Lord Hesketh remembers the original scene. He had achieved his ambition of seeing a Team Hesketh car “crossing the winning line with two Ferraris in the background”.

“The film was quite true to life” he once told me, “but the girls were much more attractive in reality.”

Team Hesketh only survived five years in the multi billion pound Formula One industry dominated by huge corporations. (To put the finance into perspective – Lewis Hamilton’s annual salary and bonuses could buy the entire UK greyhound industry a couple of times over.)

But in that five year buccaneering period, the one-time Chairman of the Conservative Party gave a young playboy driver, who had a reputation for crashing cars on the track, without actually holding a driving licence, the chance to further his career and eventually become a world champion.

Australian Alan Jones also used Team Hesketh as a stepping stone to world titles.

 

Given those odds and costs, you can understand why the Towcester promoter was less than fazed by dark tales of foreboding when the Northamptonshire racecourse decided to become a greyhound stadium in November 2014.

Nobody in their right mind opens a greyhound track!

A couple of years on and Hesketh and his charismatic Chief Executive Kevin Ackerman (Team Hesketh was built on spotting and nurturing outstanding young talent) would admit to having made mistakes.

Wrong advice was something taken and mistakes were paid for as other racecourse promoters rolled their eyes knowingly.

In hindsight they might have cloned the best greyhound circuit in the world instead of listening to ‘experts’ and attempting to create one. They might have managed their racing strength differently.

But they got so much more right than wrong. Towcester’s spectator facilities are superb. They offer huge prize money, they engage with their trainers, and are prepared to take on some of the major racing fixtures that no one else wants to accommodate.

And when the Big Brother Bookie informed Hesketh that he should dumb down his racing or else . . . he was metaphorically escorted off the premises.

 

To take on the might of Ferrari and McLaren you need barrowloads of self belief and Alexander Hesketh exudes that spirit of dashing aristocratic Britishness that 200 years earlier might have been claiming a new colony for king and country, or charging into Sevastapol on a white steed.

But there was nothing reckless about this venture. Team Hesketh saw a different opportunity in greyhound racing. As they approach their second birthday, they are about to roll out their new prototype.

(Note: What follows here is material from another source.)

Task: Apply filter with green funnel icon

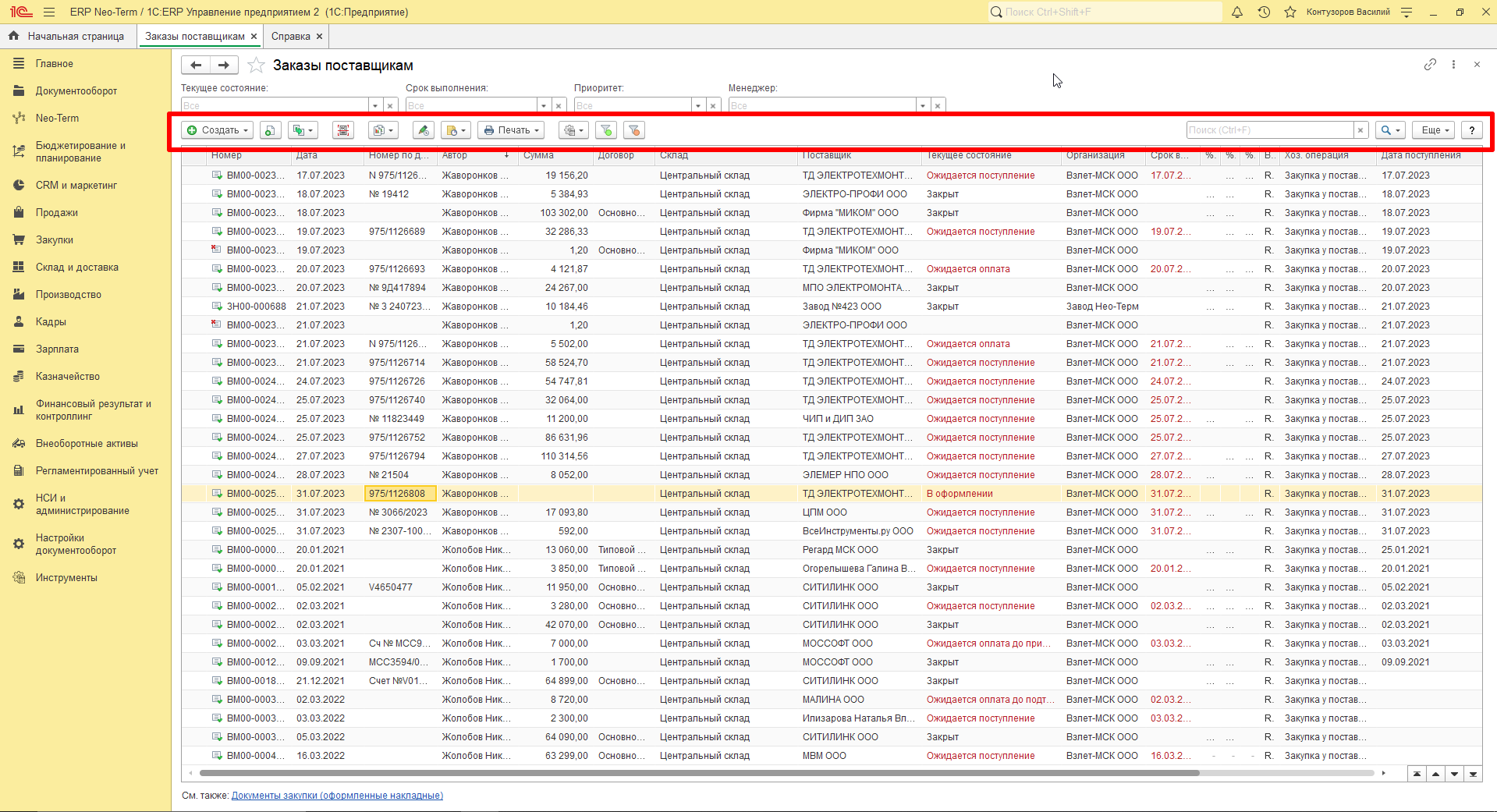Action: [606, 130]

On Saturday Towcester stage their first morning fixture. No deals have been announced – but you can bet your best ermine that somewhere the ink is drying on a parchment in a solicitor’s in-tray. Possibly, more than one document. . . and the timing could not be more opportune.

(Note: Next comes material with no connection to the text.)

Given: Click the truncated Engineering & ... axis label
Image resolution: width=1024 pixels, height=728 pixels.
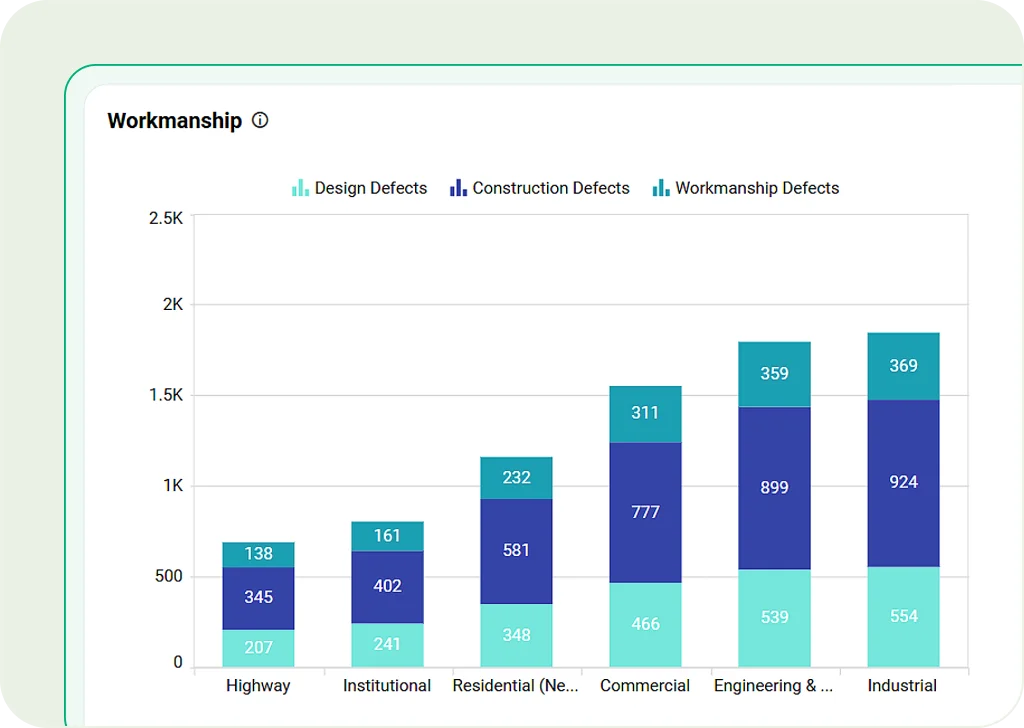Looking at the screenshot, I should pos(773,686).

The current BAGS/SIS battle is coming to a head. It could, if it went septic, cost the industry probably half of its remaining 24 tracks. So many tracks have tied their futures into one organisation and many could be gone by January.

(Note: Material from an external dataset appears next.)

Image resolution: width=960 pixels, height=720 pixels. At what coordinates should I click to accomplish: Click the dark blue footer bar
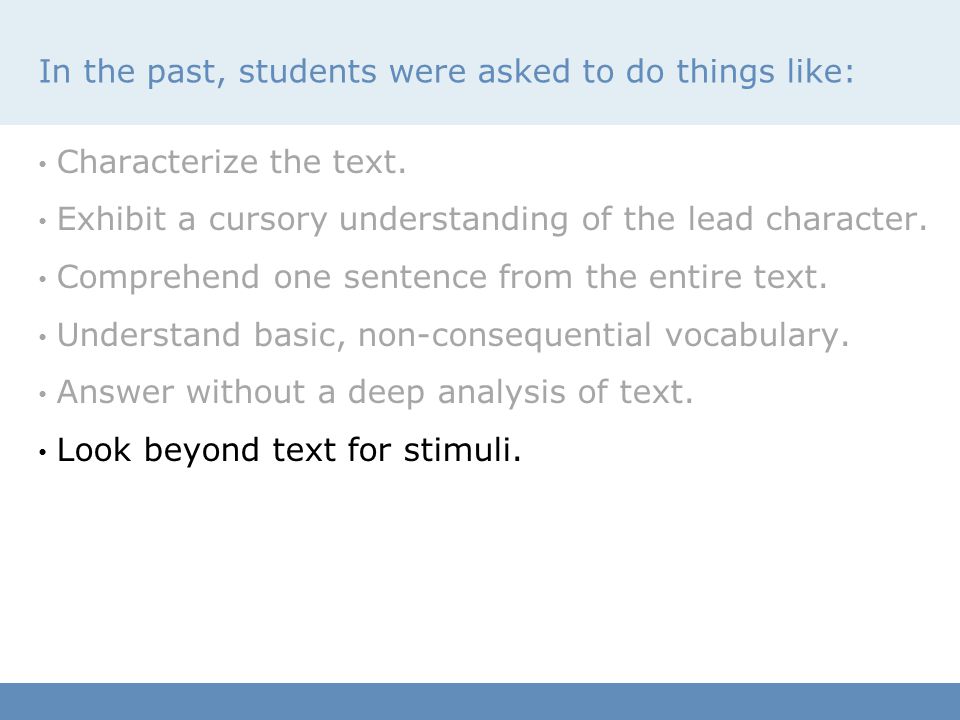pos(480,702)
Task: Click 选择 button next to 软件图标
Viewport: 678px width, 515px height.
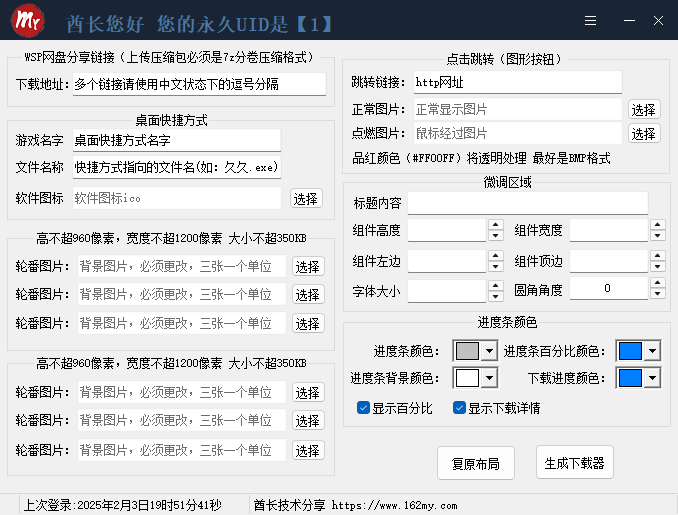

Towcester isn’t in the ‘bookmaker owned’ camp or even part of the new media group. Instead, they have looked to engage different partners and offer the digital age betting industry, at home and abroad, a broadcasting alternative to SIS/BAGS.

There will be a line of promoters insisting that it won’t work. But what if it does?

While current thinking is that greyhound racing’s main role is to provide filler for betting shops, Towcester are thinking bigger.

Fundamentally, they believe in the core product. (There would be a lot of first-time racegoers who would agree with them).

Hesketh and his team can see a product that is tailor made for gambling from the home, office, and all points in between. It is far cheaper than horse racing, and easier to follow and manage.

Technology now makes it easily deliverable and nobody disputes that on-line gambling is the future of the betting industry.

Compared to that famous day in January 1975, this is an easier race to win.